# Passage to read:
↓

Convicts and ploughs

Invited in 1835 to review the state of agriculture in South India, the Scottish botanist Robert Wight was not short of ideas for its improvement. One proposal, outlined in a letter to the Government of Madras, was to employ convicts as agricultural labourers. Both convict and State, Wight suggested, would benefit: the convict by acquiring a useful skill, the state from the likely increase in crop production. But the right tools for the job were essential. Recollecting the successful introduction of the wheel-barrow and the long hoe, Wight recommended ‘the most perfect implement of the plough kind that has hitherto been produced’. This was Wilkie’s plough, manufactured by the Wilkie family at Uddingston in Lanarkshire, and the winner in ploughing contests across lowland Scotland. This sketch shows the plough’s innovatory tilt: the blade cut the furrow at an angle, which allowed the wheel to roll through the furrow more steadily.

↑

# Record extracts:
↓

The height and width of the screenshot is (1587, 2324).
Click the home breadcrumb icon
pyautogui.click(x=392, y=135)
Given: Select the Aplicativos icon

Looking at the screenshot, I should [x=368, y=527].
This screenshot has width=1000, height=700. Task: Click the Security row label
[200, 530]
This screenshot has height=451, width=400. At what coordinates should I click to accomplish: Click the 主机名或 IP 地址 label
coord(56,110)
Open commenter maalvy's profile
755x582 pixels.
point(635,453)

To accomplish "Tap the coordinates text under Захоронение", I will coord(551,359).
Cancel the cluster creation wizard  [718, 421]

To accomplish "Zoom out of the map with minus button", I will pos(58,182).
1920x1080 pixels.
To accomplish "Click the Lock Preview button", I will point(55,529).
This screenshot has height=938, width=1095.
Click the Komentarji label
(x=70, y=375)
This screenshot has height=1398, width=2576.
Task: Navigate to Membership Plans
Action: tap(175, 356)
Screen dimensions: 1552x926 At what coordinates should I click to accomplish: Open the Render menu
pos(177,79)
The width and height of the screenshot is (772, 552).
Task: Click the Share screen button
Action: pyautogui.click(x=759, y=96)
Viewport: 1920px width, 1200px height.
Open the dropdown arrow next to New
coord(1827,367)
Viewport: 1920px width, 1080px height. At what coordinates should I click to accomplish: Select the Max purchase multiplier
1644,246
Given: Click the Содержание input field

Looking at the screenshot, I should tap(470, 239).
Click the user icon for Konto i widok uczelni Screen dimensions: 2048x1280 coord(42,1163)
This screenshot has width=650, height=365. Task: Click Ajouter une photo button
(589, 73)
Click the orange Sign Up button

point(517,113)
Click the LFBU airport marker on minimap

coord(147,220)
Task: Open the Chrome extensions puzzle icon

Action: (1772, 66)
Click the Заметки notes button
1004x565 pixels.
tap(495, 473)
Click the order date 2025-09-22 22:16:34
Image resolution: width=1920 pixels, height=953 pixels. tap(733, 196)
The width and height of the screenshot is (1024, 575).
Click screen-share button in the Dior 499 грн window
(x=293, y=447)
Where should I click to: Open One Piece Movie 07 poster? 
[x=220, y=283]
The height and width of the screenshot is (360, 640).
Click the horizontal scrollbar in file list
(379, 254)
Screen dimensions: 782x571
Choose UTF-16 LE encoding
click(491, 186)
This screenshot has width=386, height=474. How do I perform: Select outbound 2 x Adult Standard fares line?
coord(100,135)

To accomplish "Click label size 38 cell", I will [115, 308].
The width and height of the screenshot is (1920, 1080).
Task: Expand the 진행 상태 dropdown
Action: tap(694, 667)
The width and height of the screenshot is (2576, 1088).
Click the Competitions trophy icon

↑

# Stated goal 1:
In the passage on convicts and ploughs, where did the Wilkie family make their plough?
# Stated goal 2:
Extend the passage on convicts and ploughs, starting after its last sentence.
The lines above play no part in this.

# Final result 1:
At Uddingston in Lanarkshire.

# Final result 2:
Sketch of Wilkie’s plough
Sketch of Wilkie's plough Public Domain Creative Commons Licence

Wight also sought to help skilled convicts. He recommended that prisoners keep up their trades and be given the latest equipment: hammers for blacksmiths, fly-shuttles for weavers. Such tools, he insisted, would ultimately produce ‘better men, and better Artists’. The Government of Madras was less convinced, but agreed to deploy a small number of prisoners to work on government farms.

Wight never forgot the value of proper implements. In later years, when setting up experimental cotton farms at Coimbatore, Madras, he rewarded Ram Sing, who had procured some Bourbon cotton seeds for him, with a complete set of ‘Ploughs, Harrows, Hoes, Yokes and Gear’ (IOR/F/4/1964/86089 folio 37r).

The file about convicts can be read at IOR/F/4/1815/74864.

Logo for Botany in British IndiaThese files have been digitised as part of the “Botany in British India” project. A complete list of digitised material is available.

 

 

Antonia Moon
Lead Curator, Post-1858 India Office Records    

Further reading:
H. J. Noltie, The Life and Work of Robert Wight (Edinburgh, 2007)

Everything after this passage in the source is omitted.